Rogério nasceu em 1932, onze anos após a insulina ser inventada, e ficou diabético aos 3 anos de idade. O início foi muito complicado já que por medo os pais não o deixavam ir à escola, era submetido a uma dieta muito restritiva e nem podia brincar com outras crianças, porque temiam que ele se machucasse.

O cenário muda após uma cetoacidose causada por um médico em São Paulo que prometeu aos pais desesperados de Rogério a tal cura do diabetes. Depois disso, o jovem é reinserido à sociedade e passa ter uma infância tranquila e feliz, inclusive ele mesmo aplicava a insulina já por volta dos 7 anos de idade!

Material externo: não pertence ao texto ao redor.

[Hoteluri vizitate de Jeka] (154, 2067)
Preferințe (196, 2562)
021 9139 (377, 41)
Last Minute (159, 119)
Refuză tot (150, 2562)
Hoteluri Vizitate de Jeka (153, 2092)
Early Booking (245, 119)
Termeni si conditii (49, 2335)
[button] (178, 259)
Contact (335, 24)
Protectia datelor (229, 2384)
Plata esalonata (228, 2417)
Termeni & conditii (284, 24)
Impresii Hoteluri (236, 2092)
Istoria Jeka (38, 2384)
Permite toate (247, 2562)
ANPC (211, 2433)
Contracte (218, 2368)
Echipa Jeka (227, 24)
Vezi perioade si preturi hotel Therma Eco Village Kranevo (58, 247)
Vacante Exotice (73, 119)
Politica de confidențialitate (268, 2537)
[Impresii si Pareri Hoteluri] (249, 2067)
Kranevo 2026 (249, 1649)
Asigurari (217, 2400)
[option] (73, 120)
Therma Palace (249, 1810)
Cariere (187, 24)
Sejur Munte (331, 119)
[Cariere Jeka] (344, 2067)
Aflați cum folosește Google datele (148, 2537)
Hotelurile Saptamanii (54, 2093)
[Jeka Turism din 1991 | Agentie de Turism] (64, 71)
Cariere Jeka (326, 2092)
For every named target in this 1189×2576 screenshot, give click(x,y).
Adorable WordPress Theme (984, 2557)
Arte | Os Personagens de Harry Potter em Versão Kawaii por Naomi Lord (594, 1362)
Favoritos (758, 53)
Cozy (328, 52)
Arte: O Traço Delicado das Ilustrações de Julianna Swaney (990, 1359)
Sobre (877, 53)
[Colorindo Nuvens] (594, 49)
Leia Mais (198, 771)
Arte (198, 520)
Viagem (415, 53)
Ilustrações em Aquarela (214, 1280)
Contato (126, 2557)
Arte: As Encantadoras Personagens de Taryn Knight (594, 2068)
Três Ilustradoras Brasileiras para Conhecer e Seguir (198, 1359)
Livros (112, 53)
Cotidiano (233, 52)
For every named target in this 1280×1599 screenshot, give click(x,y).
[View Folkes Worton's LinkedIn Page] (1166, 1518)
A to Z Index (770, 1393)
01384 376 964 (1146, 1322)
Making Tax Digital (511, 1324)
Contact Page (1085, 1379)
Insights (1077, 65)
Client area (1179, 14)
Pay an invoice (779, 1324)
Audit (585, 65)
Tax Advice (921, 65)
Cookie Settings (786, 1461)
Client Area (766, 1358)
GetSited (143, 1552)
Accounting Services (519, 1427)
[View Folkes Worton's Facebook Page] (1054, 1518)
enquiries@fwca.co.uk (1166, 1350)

Uma das coisas interessantes contadas por Rogério são os seus episódios de hipoglicemia que na maioria das vezes aconteciam quando ele estava mais carente de afeto. Ou seja, falta de açúcar = falta de afeto. Não que isso seja uma regra, óbvio que as hipoglicemias são variadas e podem ser por conta da alimentação, insulina, etc. Mas segundo Rogério, suas hipos aconteciam com mais frequência quando ele estava carente de atenção e afeto. Interessante, né? Eu sempre fui adepta de relacionar pensamentos e o poder da mente com as nossas doenças físicas. Acho que vale uma reflexão: quais são as situações que mais temos hipos e hipers? Quais são os nossos sentimentos que precedem aqueles momentos de descontrole? Faça o exercício reflexivo, e use o bom senso (é, claro!).

Rogério destaca ao longo do livro que uma das ferramentas mais importantes para o tratamento do paciente é a educação, mas se não houver modificação no comportamento e uma atitude positiva em relação à doença, o controle vai ser bem difícil. Ou seja, se ame e aceite a doença, só assim poderá ter um bom controle.

O que mais achei legal no livro é como ele controlava a glicemia. Já parou pra pensar que há mais de 20 anos não tínhamos os glicosímetros digitais que hoje desfrutamos? E antes das fitas de cor, que consistia em pingar o sangue e esperar pra ver qual cor ia dar e seu respectivo valor aproximado, os pacientes faziam teste pela urina? Mas isso lá na década de 50 também não existia.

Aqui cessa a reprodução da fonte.